>> START Exercise material

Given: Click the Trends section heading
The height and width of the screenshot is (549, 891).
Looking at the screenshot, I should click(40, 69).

>> END Exercise material
>> START Exercise material

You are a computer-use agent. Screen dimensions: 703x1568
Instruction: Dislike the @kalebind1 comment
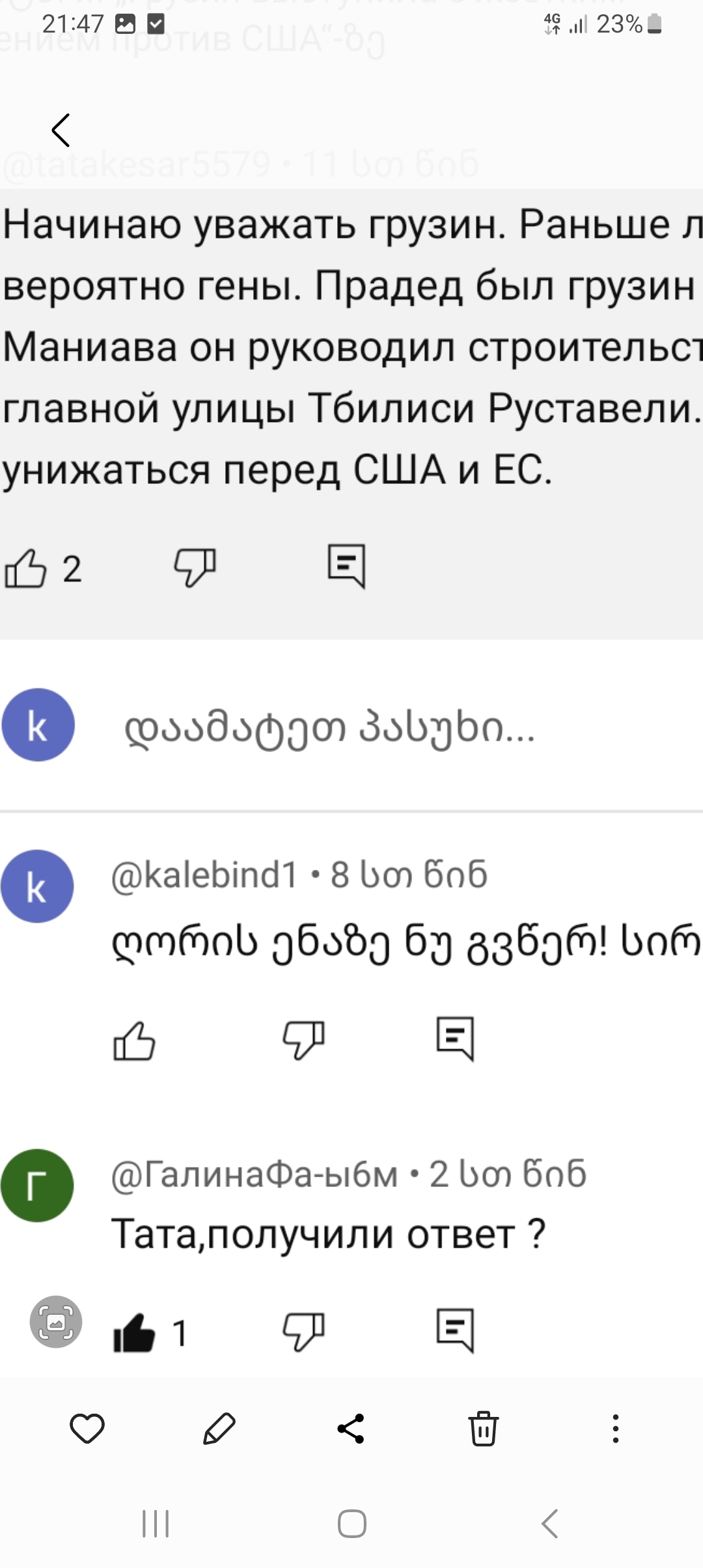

>> END Exercise material
>> START Exercise material

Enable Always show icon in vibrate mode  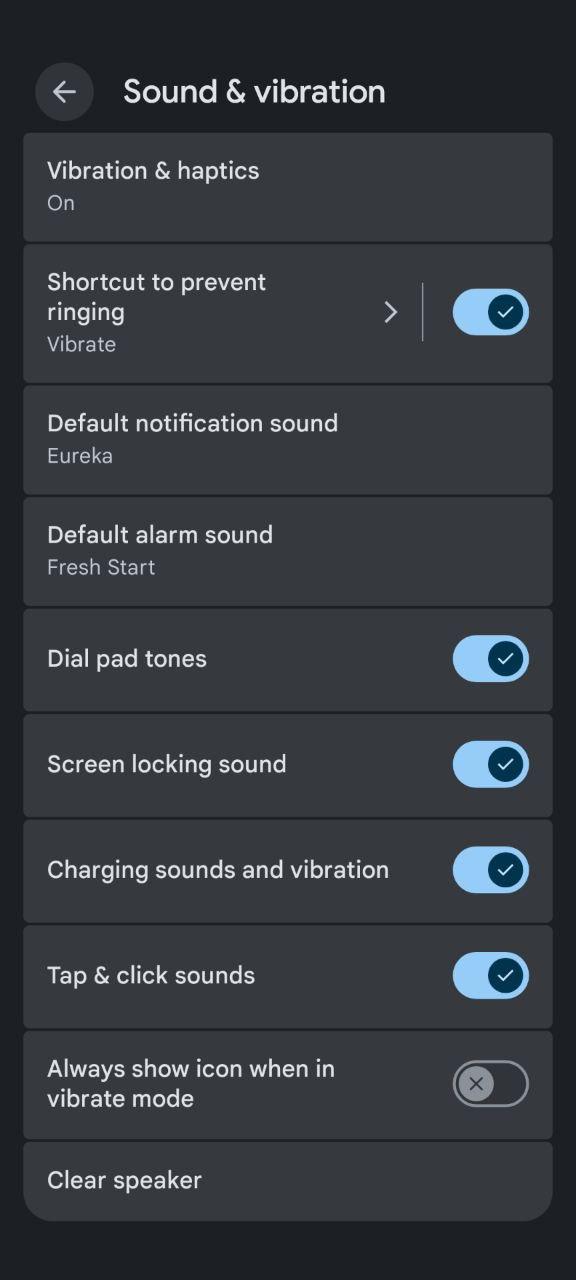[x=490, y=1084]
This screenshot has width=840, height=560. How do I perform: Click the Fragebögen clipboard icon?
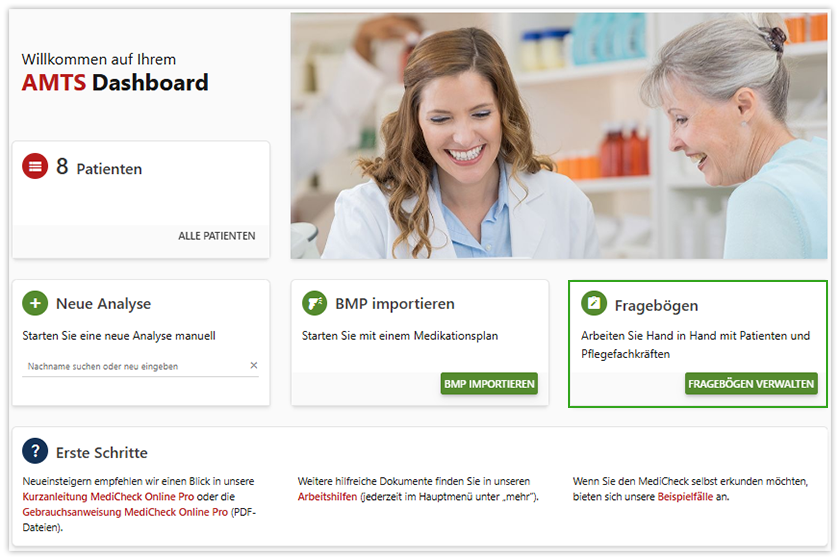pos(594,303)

>> END Exercise material

* **Task requirements**:
Change "Trends" to "Explore" in the records, starting at the line with "Given: Click the Trends section heading" and stopping after the line with "Looking at the". Give only those lines, with nothing else altered.

* **Response to the task**:
Given: Click the Explore section heading
The height and width of the screenshot is (549, 891).
Looking at the screenshot, I should click(40, 69).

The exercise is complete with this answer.